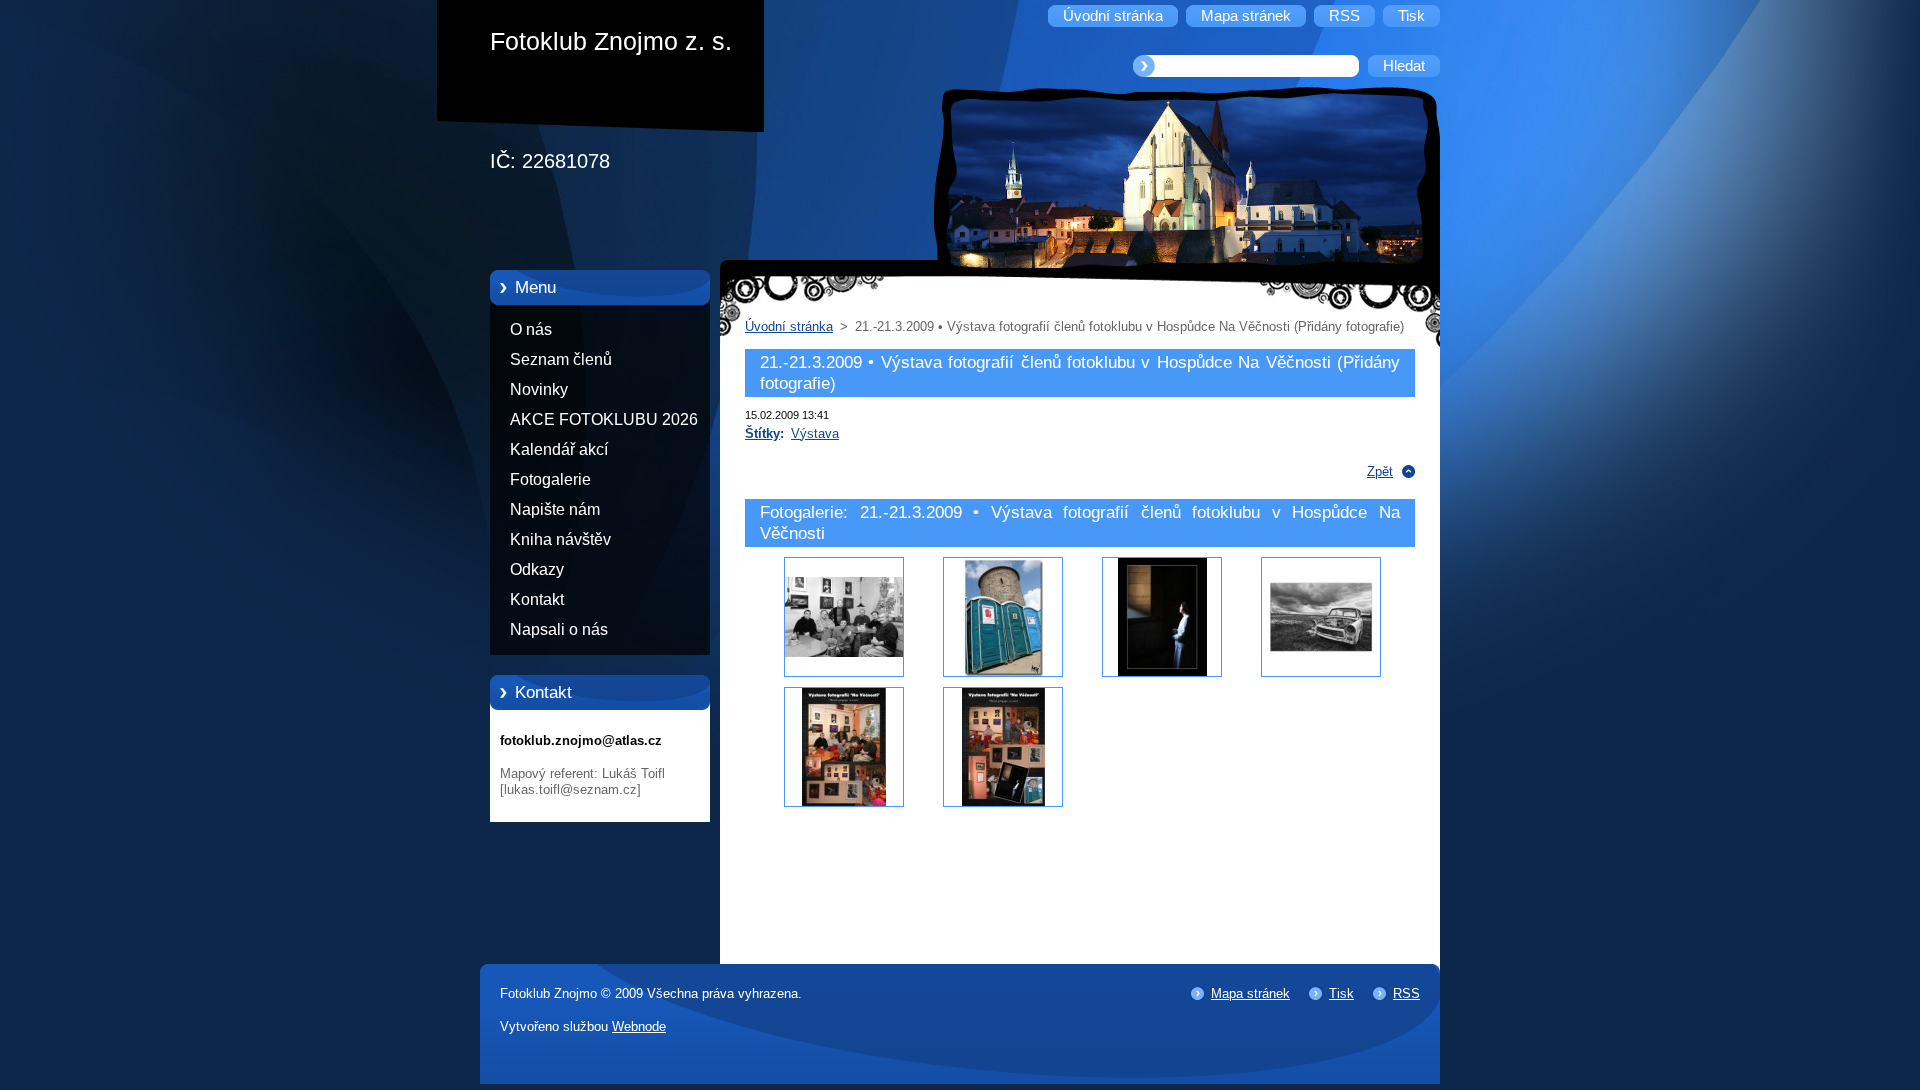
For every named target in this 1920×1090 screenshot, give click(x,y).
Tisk (1341, 993)
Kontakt (537, 599)
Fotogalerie (550, 479)
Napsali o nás (559, 629)
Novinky (539, 389)
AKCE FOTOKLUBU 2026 (604, 419)
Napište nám (555, 509)
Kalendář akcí (559, 449)
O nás (531, 329)
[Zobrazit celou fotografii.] (844, 617)
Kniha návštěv (560, 539)
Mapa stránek (1250, 993)
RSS (1406, 993)
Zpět (1380, 471)
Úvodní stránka (789, 326)
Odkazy (537, 569)
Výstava (815, 433)
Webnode (639, 1026)
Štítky (762, 433)
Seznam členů (561, 359)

» THE TASK
Your answer must be the lines from the one that contains "Kalendář akcí (559, 449)" through the last line of the entries above, copied exactly, with no other lines.

» RESULT OF THE TASK
Kalendář akcí (559, 449)
O nás (531, 329)
[Zobrazit celou fotografii.] (844, 617)
Kniha návštěv (560, 539)
Mapa stránek (1250, 993)
RSS (1406, 993)
Zpět (1380, 471)
Úvodní stránka (789, 326)
Odkazy (537, 569)
Výstava (815, 433)
Webnode (639, 1026)
Štítky (762, 433)
Seznam členů (561, 359)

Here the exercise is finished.